Franchise sözleşmesinin hukuki niteliği doktrinde tartışmalıdır. Kanunda düzenlenmediğinden isimsiz sözleşme olan franchise sözleşmesinin sui generis ya da karma bir sözleşme olduğu yönünde çeşitli görüşler mevcuttur. Franchise sözleşmesi bir karma sözleşmedir. Zira, kanunda düzenlenmemiş tiplere ilişkin unsurları ihtiva ettiği gibi kanunda düzenlenmemiş sui generis sözleşmelere ilişkin unsurları (örneğin lisans sözleşmesine ve know-how sözleşmesine ilişkin unsurlar) da ihtiva etmekte ve tek bir akit teşkil etmektedir. Karma bir sözleşme olan franchise sözleşmesine uygulanacak hükümler de tartışma konusudur. Mevzuatta franchise sözleşmeleri için özel bir şekil şartı öngörülmemiştir. Bu nedenle geçerliliği hiçbir şekle bağlı değildir.
Taraflarca bildirilen deliller toplanmış ve dosyada bulunan deliller incelenerek, davalı tarafından haksız rekabet kurallarının ihlal edilip edilmediği, davalı eylemlerinin haksız rekabet olup olmadığının tespiti için bilirkişi incelemesi yaptırılmıştır.
Bilirkişi … 13/03/2020 tarihi bilirkişi raporunun sonuç kısmında özetle; “… 19.11.2018 tarihli protokol ile ek tadil metinleri öncesinde taraflar arasında sonuçlandırılmış bir franchise sözleşmesinin dosyada yer almaması nedeniyle tarafların davranışları franchise sözleşmesinin genel nitelikleri çerçevesinde incelendiğinde davalının “Franchise Sözleşmesi Genel Niteliklerine Göre Tarafların davranış ve iddialarının değerlendirilmesi başlığında 1,2,3 maddelerinde sıralanan ödemeleri kabul etmesi ve 5,6,7, maddelerindeki edimleri gerçekleştirmesi sebepleriyle söz konusu protokol ve metin öncesinde taraflar arasında bir franchise sözleşmesinin var olabileceği, şayet söz konusu protokol ve metin öncesinde taraflar arasında bir franchise sözleşmesi var ise davacının fiillerinin franchise sözleşmesi genel niteliklerine ve davalı şirketin dava dışı başka bir şirkete yapmış olduğu örnek franchising sözleşmesinin maddelerine aykırı hareketler olmadığı ..” şeklinde rapor sunulduğu görülmüştür.

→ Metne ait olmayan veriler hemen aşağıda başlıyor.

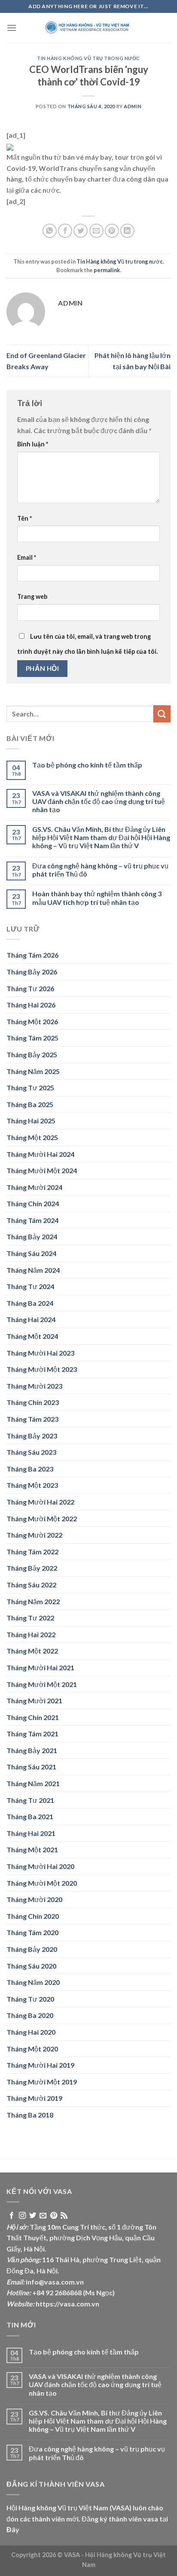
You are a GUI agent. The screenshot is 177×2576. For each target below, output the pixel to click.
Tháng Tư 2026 (30, 988)
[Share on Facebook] (65, 231)
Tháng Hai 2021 (30, 1833)
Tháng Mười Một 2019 (41, 2082)
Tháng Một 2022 (32, 1651)
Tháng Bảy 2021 (31, 1750)
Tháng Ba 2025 (29, 1104)
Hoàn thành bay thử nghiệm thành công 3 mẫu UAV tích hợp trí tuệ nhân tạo (97, 897)
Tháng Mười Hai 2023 (40, 1353)
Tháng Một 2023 (32, 1485)
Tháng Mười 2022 (34, 1535)
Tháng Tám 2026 (32, 955)
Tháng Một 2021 (32, 1849)
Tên (24, 518)
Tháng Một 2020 (32, 2049)
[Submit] (162, 713)
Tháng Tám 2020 (32, 1932)
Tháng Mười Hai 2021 (40, 1667)
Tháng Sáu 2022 (31, 1585)
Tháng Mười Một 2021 (41, 1684)
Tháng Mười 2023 (34, 1386)
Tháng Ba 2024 (29, 1303)
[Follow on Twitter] (32, 2216)
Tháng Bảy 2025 (31, 1054)
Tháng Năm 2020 (33, 1982)
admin (132, 106)
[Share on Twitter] (80, 231)
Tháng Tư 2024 (30, 1286)
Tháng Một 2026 (32, 1021)
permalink (107, 270)
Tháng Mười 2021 (34, 1700)
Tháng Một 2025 (32, 1137)
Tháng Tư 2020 (30, 1999)
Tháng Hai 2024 (30, 1319)
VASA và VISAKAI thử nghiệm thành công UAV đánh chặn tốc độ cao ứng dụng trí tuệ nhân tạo (98, 801)
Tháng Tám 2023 (32, 1419)
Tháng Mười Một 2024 (41, 1170)
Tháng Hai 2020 (30, 2032)
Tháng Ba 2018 (29, 2115)
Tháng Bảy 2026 (31, 972)
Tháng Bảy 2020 (31, 1949)
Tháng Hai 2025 (30, 1121)
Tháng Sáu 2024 (31, 1253)
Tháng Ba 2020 (29, 2015)
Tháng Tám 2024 (32, 1220)
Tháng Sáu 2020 (31, 1966)
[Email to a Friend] (96, 231)
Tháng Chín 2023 (32, 1402)
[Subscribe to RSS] (64, 2216)
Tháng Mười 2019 (34, 2098)
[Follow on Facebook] (11, 2216)
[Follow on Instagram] (22, 2216)
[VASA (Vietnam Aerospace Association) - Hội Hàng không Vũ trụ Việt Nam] (88, 27)
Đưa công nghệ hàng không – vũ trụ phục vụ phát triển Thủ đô (100, 870)
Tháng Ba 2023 (29, 1469)
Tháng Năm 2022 (33, 1601)
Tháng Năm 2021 (33, 1783)
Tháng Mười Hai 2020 (40, 1866)
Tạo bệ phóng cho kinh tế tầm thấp (87, 765)
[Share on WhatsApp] (50, 231)
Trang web (32, 596)
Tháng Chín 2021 (32, 1717)
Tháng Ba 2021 (29, 1816)
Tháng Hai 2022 (30, 1634)
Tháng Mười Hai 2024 (40, 1154)
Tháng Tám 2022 (32, 1551)
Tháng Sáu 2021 (31, 1767)
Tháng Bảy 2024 (31, 1236)
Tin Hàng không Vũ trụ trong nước (88, 58)
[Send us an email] (43, 2216)
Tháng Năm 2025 (33, 1071)
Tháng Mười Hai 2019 (40, 2065)
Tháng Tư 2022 (30, 1618)
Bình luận (32, 444)
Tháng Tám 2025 (32, 1038)
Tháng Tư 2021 (30, 1800)
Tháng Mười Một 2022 (41, 1518)
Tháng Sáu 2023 (31, 1452)
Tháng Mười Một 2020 (41, 1883)
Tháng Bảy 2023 (31, 1436)
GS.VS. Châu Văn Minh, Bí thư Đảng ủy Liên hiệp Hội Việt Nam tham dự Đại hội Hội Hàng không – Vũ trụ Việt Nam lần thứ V (101, 837)
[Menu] (11, 27)
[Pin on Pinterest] (112, 231)
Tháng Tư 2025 (30, 1087)
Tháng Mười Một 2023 (41, 1369)
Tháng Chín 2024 (32, 1203)
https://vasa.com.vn (67, 2304)
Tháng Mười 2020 (34, 1899)
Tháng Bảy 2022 (31, 1568)
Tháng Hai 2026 (30, 1005)
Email (26, 557)
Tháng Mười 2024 (34, 1187)
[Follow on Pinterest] (53, 2216)
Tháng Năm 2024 (33, 1270)
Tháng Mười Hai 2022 (40, 1502)
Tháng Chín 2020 (32, 1916)
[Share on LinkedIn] (127, 231)
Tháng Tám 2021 (32, 1733)
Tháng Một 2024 (32, 1336)
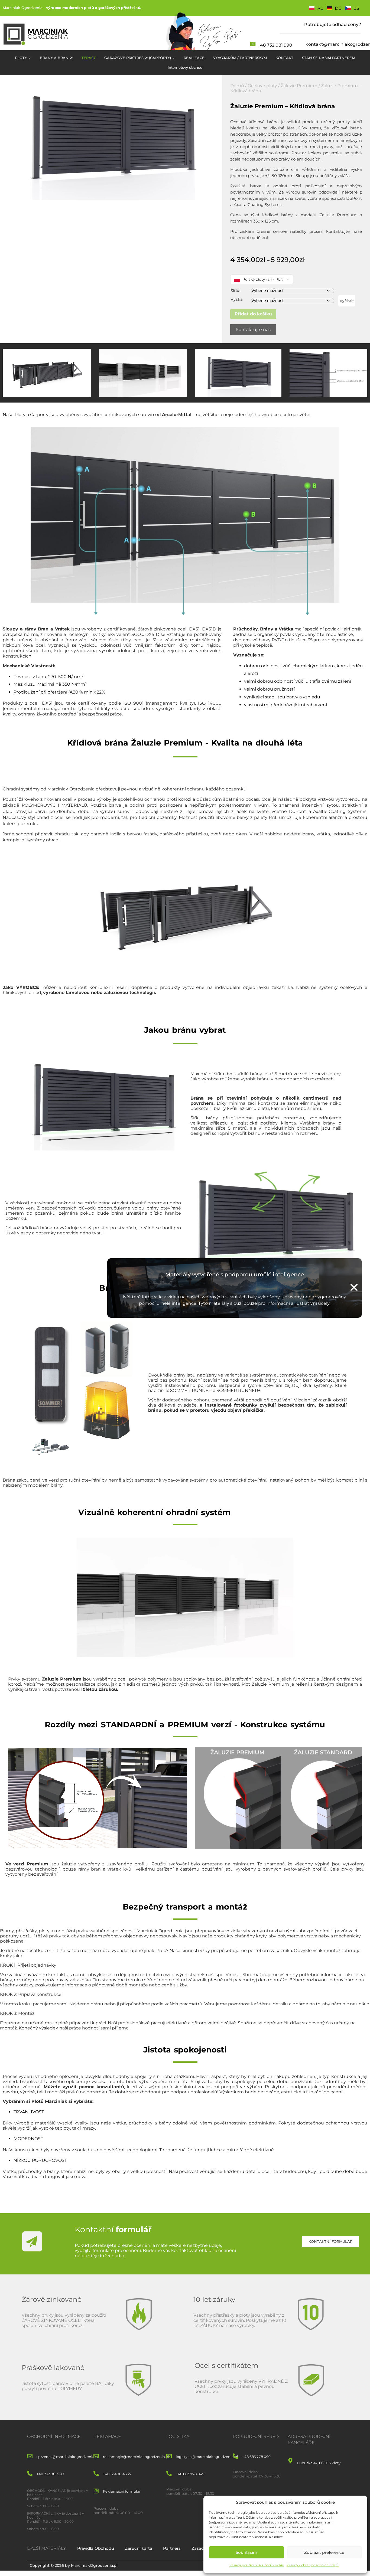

Tüm dosya kapsamı bir bütün olarak değerlendirildiğinde; Davacı davalı şirket ile yapmış olduğu franchising sözleşmesi ve mali protokol uyarınca … ürünlerini 2016 yılından bu yana satmakta olduğunu, ürün istemesine rağmen taleplerinin karşılanmadığını ve zarar etmesine sebep olduğunu, davalının davacının iş yerine 1800 metre uzakta yeni bir franchise verdiğini, bu durumun bayilik sözleşmesinin açık ihlali olduğunu, bu durumun ihtarname ile davalıya bildirildiğini, taraflar arasında imzalanan franchise sözleşmesinin kendilerine teslim edilmediğini, kendilerimin davalının şubesi olduğunu, 55.000,00-TL “Şampiyon İsim Bedeli” açıklaması ile para ödediğini, davalının reklam bedeli adı altında para tahsil ederek fatura kestiğini, davalıdan yüzbinlerce liralık mal satın aldığını belirterek davalının fiillerinin haksız rekabet teşkil ettiğinin tespiti, davalının sözleşmeye aykırı olarak mal ve ürün akışını durdurmak yoluyla ve yeni bayilik vermek suretiyle yapmış olduğu haksız rekabetin durdurulmasını, sözleşmeye aykırı olarak davalı tarafça üçüncü kişiye verilen yeni bayiliğin ortadan kaldırılmasını talep ettiği, davalının ise davacının kendi onayını almadan aralarında bir ön protokol bile imzalanmadan franchise sözleşmesi imzalanmadan ve franchise başlangıç bedeli ödenmeden işyeri kurduğunu ve firmasından ürün talebinde bulunduğunu, davacının daha önceden şampiyon kokoreç bayisinde çalışmış olmasından kaynaklı bu talebin sıcak karşılandığını, Franchise sözleşmesi imzalanması, bayi standartlarının karşılanması, bedellerin ödenmesi karşılığında sözleşmenin yapılacağı beyan edildiğini ancak davacının işyerinde yapılan denetlemelerde franchise bayilik standartlar ve mimari projeye uygun olmadığının belirlendiğini, davacının eksiklerini gidereceğini beyan etmesine karşılık bunu yerine getirmediğini, başka tedarikçilerden ürün aldığının tespit edildiğini, başka tedarikçilerden aldığı ürünlerin parasının ödemediğinden hakkında icra takibi başlatıldığını, taraflar arasında son olarak temmuz 2018 tarihinde ön protokol düzenlenmesi için girişimde bulunulmuş ise de davacının protokolü imzalamadığı ve eksikleri de tamamlamadığını, sonuç olarak aralarında herhangi bir franchise sözleşmesinin bulunmadığını, davacının davalı marka sahibinin izni olmadan tabelasını asıp kullandığını, marka tecavüzünün bulunduğunu ve haksız kazanç elde edildiğini savunmuştur.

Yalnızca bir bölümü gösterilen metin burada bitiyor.